The “Instinct” of Data Analysis
I had the pleasure of visiting our wonderful colleagues in Meinig School of Biomedical Engineering at Cornell University in Ithaca just before the blizzard arrived. John F. Zimmerman, PhD generously shared his fascinating work on heart tissue engineering. Over dinner, I asked him whether he would trust emerging agentic or robotic systems to perform wet-lab experiments on behalf of scientists. His answer was a thoughtful no.
“You develop a sense—a feel—in your hands during these experiments,” he explained. “It’s difficult to put into words because it’s subtle, but it’s critical to success.” His perspective was echoed by Marjolein C H van der Meulen , who also joined us for dinner. Marjolein, a renowned biomedical engineer in orthopedic mechanics and former head of the school, described a student who excelled at a heart-related procedure that no one else could master.
This kind of “sense” or “feel” reflects the instinct of exceptional bench scientists—not intuition in a mystical sense, but tacit knowledge forged through repeated encounters with failure modes, biological variability, and the physical constraints of bench experiments.
Interestingly, this was not the first time the word “instinct” came up during my one-day visit to the school. After lunch with students, I spoke with Alexandra Werth , and we strongly agreed on the importance of teaching fundamental machine learning concepts so that students can develop an instinct for data analysis. Alex has been deeply engaged in education research, particularly in understanding how AI tools are reshaping teaching and learning.
We both shared a concern that today’s AI tools can give students the false impression that they no longer need to understand core machine learning principles, as they can simply rely on the tools themselves. This, we agreed, is risky. “Students need a basic sense of data analysis—knowing which methods are appropriate in which scenarios, and what an evaluation metric actually means,” Alex said. “That’s what gives them instinct when doing data analysis.”
Experienced data scientists develop a sense for when data are fragile, when patterns are artifacts of preprocessing, or when a model’s behavior is inconsistent with how the data were generated. This instinct often appears as a quiet unease: Why is the performance so good? Why does the model rely so heavily on one covariate? Why does performance improve after a transformation that should not add information? As in bench experiments, these judgments arise not from explicit protocols but from a deep internalization of process and failure.
Recommended by LinkedIn
Large language models (LLMs), despite their impressive capabilities, do not possess this kind of instinct. They are optimized to produce plausible, fluent outputs based on patterns in text, but not to reason about data-generating processes, statistical dependence, or algorithmic failure modes. They can write convincing analysis code, explain methods eloquently, and even suggest reasonable modeling choices. But they lack an internal sense of wrongness. An LLM will confidently fit a model on data with leakage, accept spurious correlations, or optimize a metric without questioning whether the metric itself is meaningful. When the analysis “works,” it works syntactically and rhetorically, not epistemically.
This is why blindly trusting LLMs for data analysis is dangerous. Data analysis is not just about executing procedures; it is about diagnosing whether those procedures are appropriate. It requires judgment about sample size adequacy, bias, confounding, non-stationarity, missingness mechanisms, and evaluation mismatch. These judgments rely on understanding why an algorithm behaves the way it does, not just how to invoke it. Without this understanding, users may accept outputs that look rigorous but are fundamentally flawed, much like trusting a perfectly written protocol that ignores an unspoken constraint of the wet lab.
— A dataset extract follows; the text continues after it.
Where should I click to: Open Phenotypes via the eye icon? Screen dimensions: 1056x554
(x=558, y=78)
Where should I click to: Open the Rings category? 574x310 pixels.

Fundamental machine learning knowledge is what allows humans to develop analytical instinct. Knowing the bias-variance tradeoff changes how one interprets performance gains. Understanding overfitting alters how one reacts to complex models outperforming simpler baselines. Familiarity with optimization dynamics, regularization, and data leakage creates a reflexive skepticism toward “too good to be true” results. These concepts are not optional background; they are the substrate that allows analysts to question, stress-test, and reinterpret model outputs—especially when tools automate more of the surface-level work.
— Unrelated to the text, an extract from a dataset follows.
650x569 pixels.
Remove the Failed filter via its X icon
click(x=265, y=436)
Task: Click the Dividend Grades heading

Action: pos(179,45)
In this sense, LLMs amplify both competence and incompetence. For data scientists with solid background knowledge, LLMs are accelerators: they reduce friction, speed up exploration, and offload boilerplate while leaving judgment intact. For users without that foundation, LLMs can create an illusion of understanding, where fluent explanations substitute for insight and polished results mask fragile reasoning. The risk is not that LLMs make mistakes, it is that they make mistakes convincingly.
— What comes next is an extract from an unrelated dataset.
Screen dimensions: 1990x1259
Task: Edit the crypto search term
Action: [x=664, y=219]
In an era of powerful AI assistants, the goal should not be to remove human judgment from data analysis, but to sharpen it. Instinct, whether at the bench or at the keyboard, is not an obstacle to automation, but the safeguard that keeps science honest.
Could not agree more. But how do we ensure the correct instinct passing along generations of researchers?
LLM exists today because of decades of foundational work in AI, ML, and particularly NLP by many many talented people who work diligently and understand the foundational concepts in information theory, statists, and computer science etc. Attention didn’t come over night. Before Transformers, attention had been explored for many years in RNN (e.g. Luong Attention) that laid the foundation for Transformers. We learn foundations of the past so that we can innovate the cutting edges of the future. Students need to learn Decision Tree so that they can learn Entropy, Gini Impurity, and non-linear modeling. I like Turing award winner Yann LeCun’s advice to young students wanting to go into AI, “Study things that have a long shelf life. Things that are fundamental and won't go out of fashion. Things that will help you learn new things faster throughout your career. Because technological evolution is accelerating. “ https://www.businessinsider.com/yann-lecun-advice-ai-careers-computer-science-degree-2025-12 Thank you, Professor Wang, and keep it up teaching foundations of AI in your classroom. Ultimately the future of AI will be in their hands one day!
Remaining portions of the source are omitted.